# What does good counterpoint look like?



## level82rat

And related to this, what are the marks of mediocre, amateur counterpoint?


----------



## Guest

OK, I'm going to give a couple of examples to show - *in terms of pastiche writing* - what would be considered poor work and what would pass muster (meet a required student standard).
You'll need to give me a bit of time to work out how to post these examples in pdf format (from MuseScore and Finale software). Bear with me please ...


----------



## Guest

Just to define our parameters: we are talking about simple, 2-part counterpoint in the baroque style.


----------



## arpeggio

Even though I have a masters in music education, I have never studied counterpoint so I do not know.


----------



## level82rat

TalkingHead said:


> Just to define our parameters: we are talking about simple, 2-part counterpoint in the baroque style.


Correct, but isn't 3+ part counterpoint is just the same principle as 2-part applied to more voices?


----------



## Guest

level82rat said:


> Correct, but isn't 3+ part counterpoint is just the same principle as 2-part applied to more voices?


Let's limit ourselves to 2-part counterpoint for the moment to set out the basic principles.
I've just prepared three preliminary 2-part first species counterpoint examples using Finale software as a starter. 
I'm trying to work out how to post these with an accompanying audio file so that forum members unable to read music can hear what we're talking about. Bear with me please ...


----------



## SanAntone

I would suggest that Bach's two-part Inventions offer examples of excellent counterpoint.


----------



## Guest

SanAntone said:


> I would suggest that Bach's two-part Inventions offer examples of excellent counterpoint.


Just before we get there, can we start from basic principles in keeping with Level82Rat's request in another thread?


----------



## Guest

OK, so I think I'm ready...


----------



## Guest

Just to recap, in another thread, *level82rat* asked what makes for good counterpoint. Assuming we mean writing _*pastiche*_ (in the style of) baroque counterpoint, here is a typical homework assignment given to my students. For a bit of background, they would have already done 2 years of CP harmony.

I post here first the pdf file ...
View attachment 1st species counterpoint (student exercise).pdf


----------



## Guest

So, to explain the pdf above, this is a typical exercise give to students who now have to add a second lower voice (in this case) to the given part called the CF (the _*c*antus *f*irmus_)...


----------



## Guest

I will now post a "typical" student working...


----------



## SanAntone

TalkingHead said:


> Just before we get there, can we start from basic principles in keeping with Level82Rat's request in another thread?
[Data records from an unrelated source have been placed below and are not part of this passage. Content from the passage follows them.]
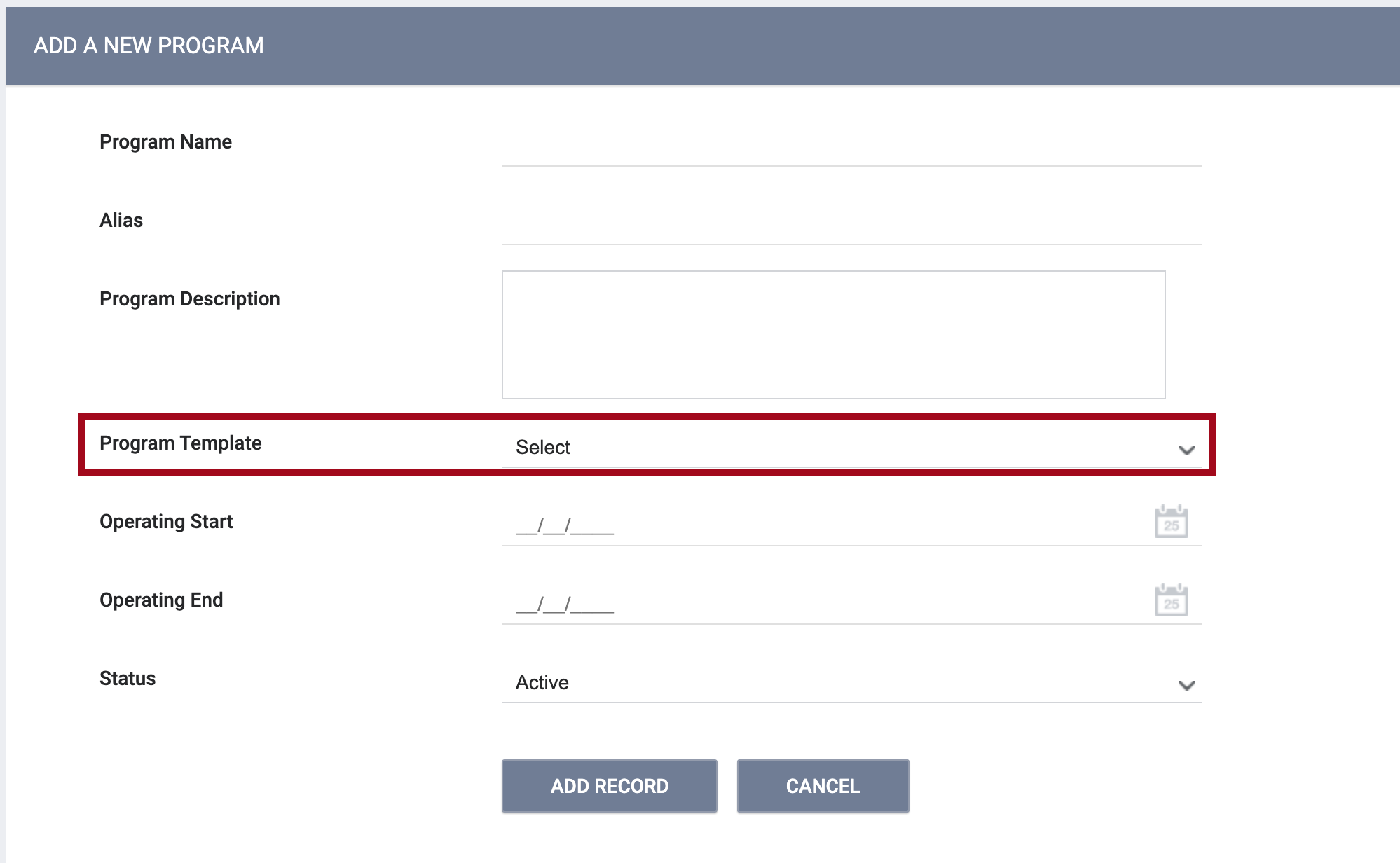
Task: Click the Program Template chevron arrow
Action: (x=1186, y=450)
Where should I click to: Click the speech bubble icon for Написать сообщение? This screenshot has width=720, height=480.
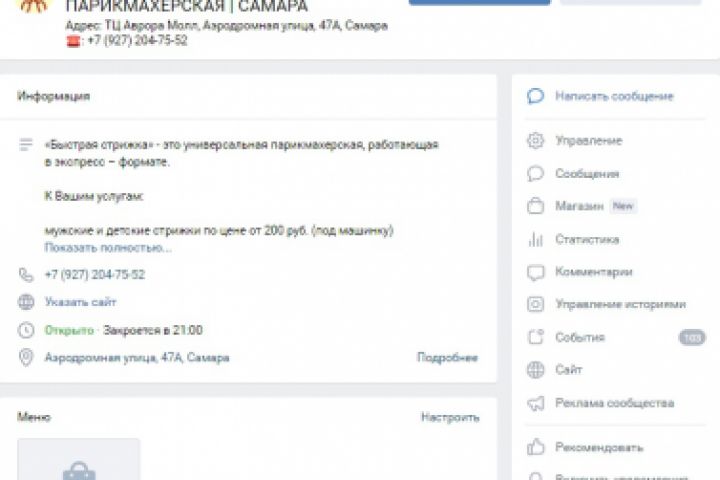click(535, 96)
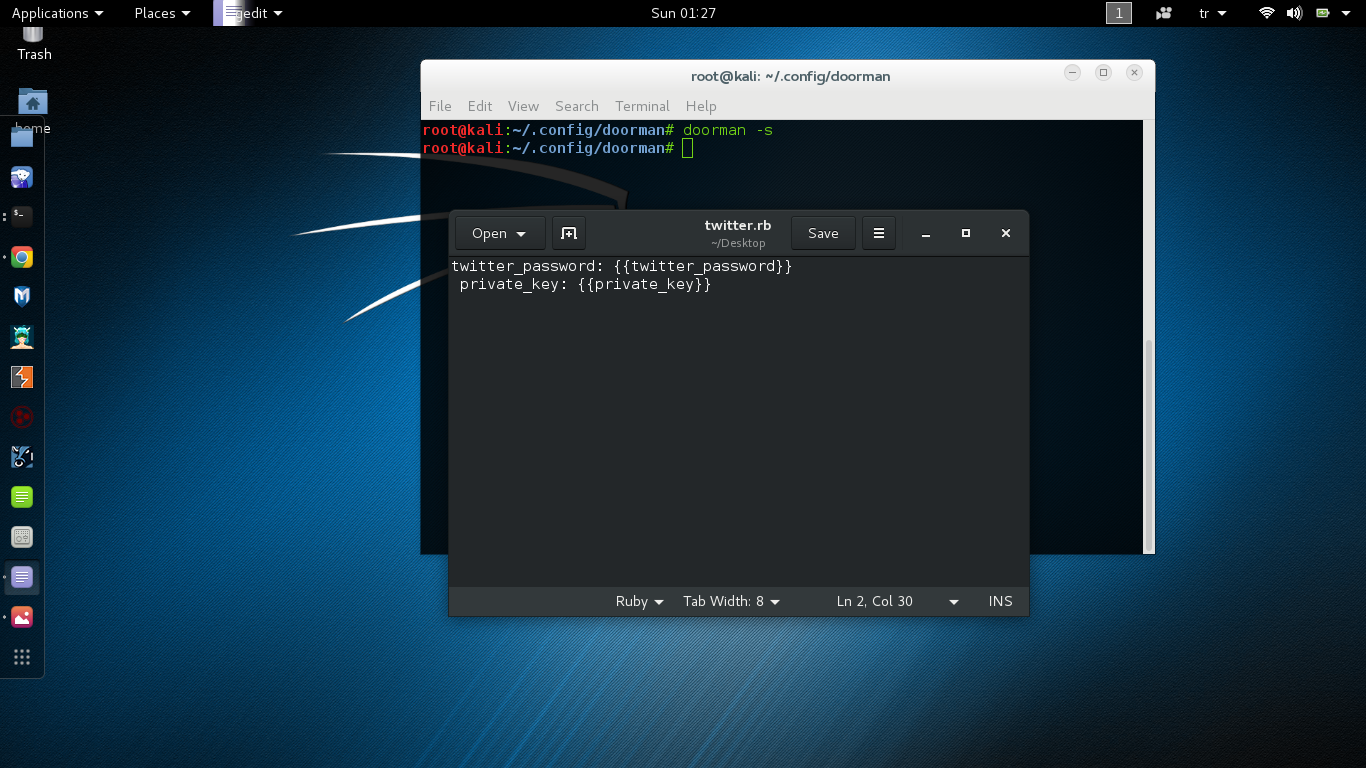Open Burp Suite from the dock
This screenshot has height=768, width=1366.
tap(22, 377)
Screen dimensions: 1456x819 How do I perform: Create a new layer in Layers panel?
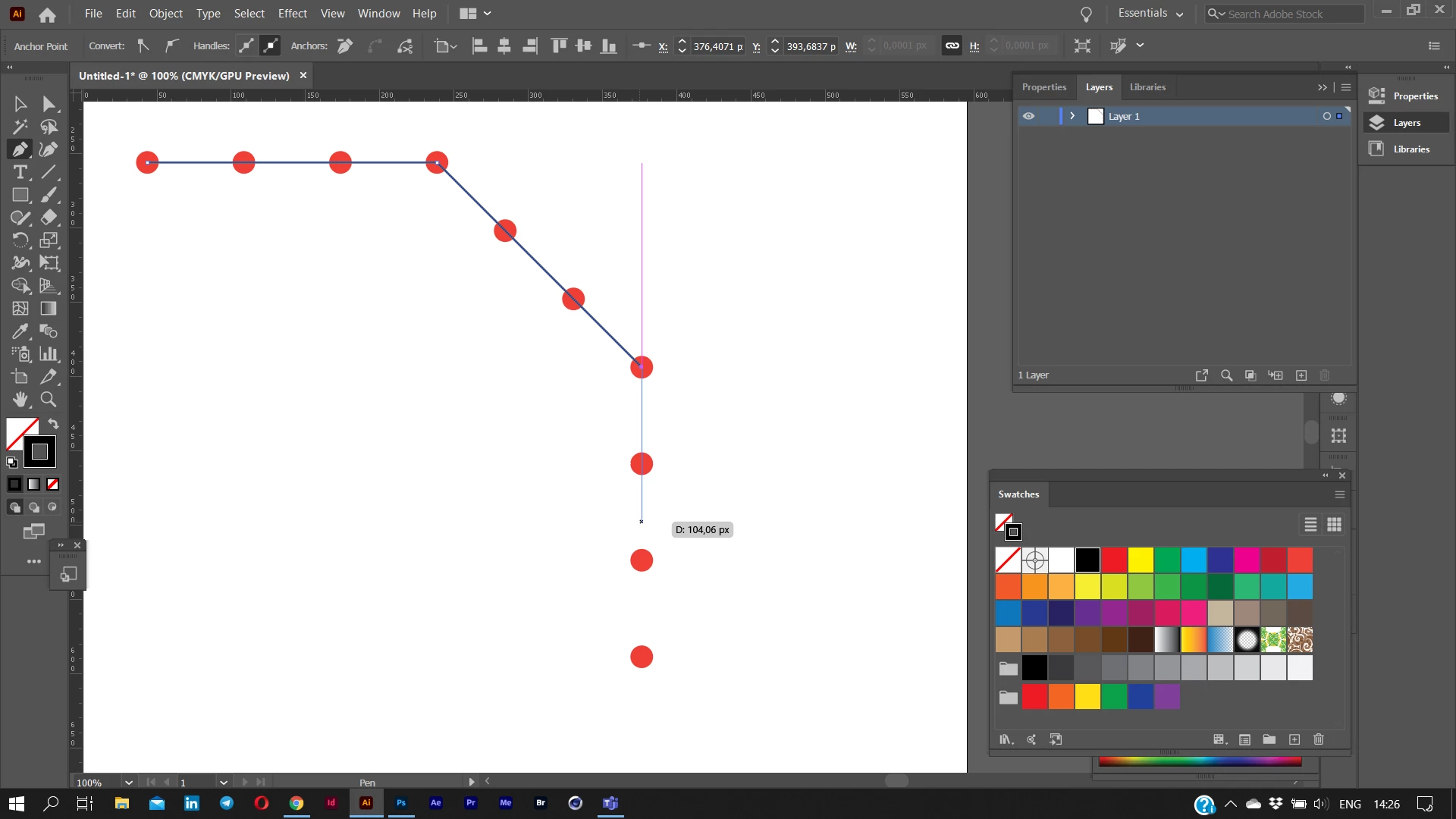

Certainly, I won't interrupt anymore. It will an interesting refresher since my college days.


----------



## Guest

Sorry, just before that, I need to post the audio file of the student exercise before I continue...


----------



## Guest

Here is the audio file of the given student exercise (1st species, note against note)


----------



## Guest

So a quick recap, please play the audio file while reading the pdf of the given student exercise...


----------



## Guest

So, now students add the second voice, bearing in mind the "rules of counterpoint" that we have studied before, which combine melodic writing and implied 4-part harmony even though we only have two voices to play with (more of that, later)...


----------



## Guest

Here then is a typical student example, with several flaws in the counterpoint. Can you detect them? Can you say what the errors are? I give you the pdf and the audio file ...


----------



## Guest

Student working


----------



## Guest

And now the audio of the student working ...


----------



## level82rat

TalkingHead said:


> Student working


Mistakes i found
M1 B2 - likewise motion not ideal
M2 B1 - should have resolved to Gm
M2 B2 - octaves not ideal for harmony
M3->M5 - no contrary or oblique motion
M6 B2 -> M7 B1 - parallel octaves


----------



## Guest

Here is the audio of the "typical" student solution with its errors...

Sorry, it seems I can't upload this audio file. Damn, what to do?


----------



## Guest

@level82rat : I'm very sorry, it seems I can't post audio files, they're too heavy to upload. Do you want to continue via PM (private messages) where we can exchange personal emails and continue on Microsoft TEAMS?


----------



## level82rat

TalkingHead said:


> @level82rat : I'm very sorry, it seems I can't post audio files, they're too heavy to upload. Do you want to continue via PM (private messages) where we can exchange personal emails and continue on Microsoft TEAMS?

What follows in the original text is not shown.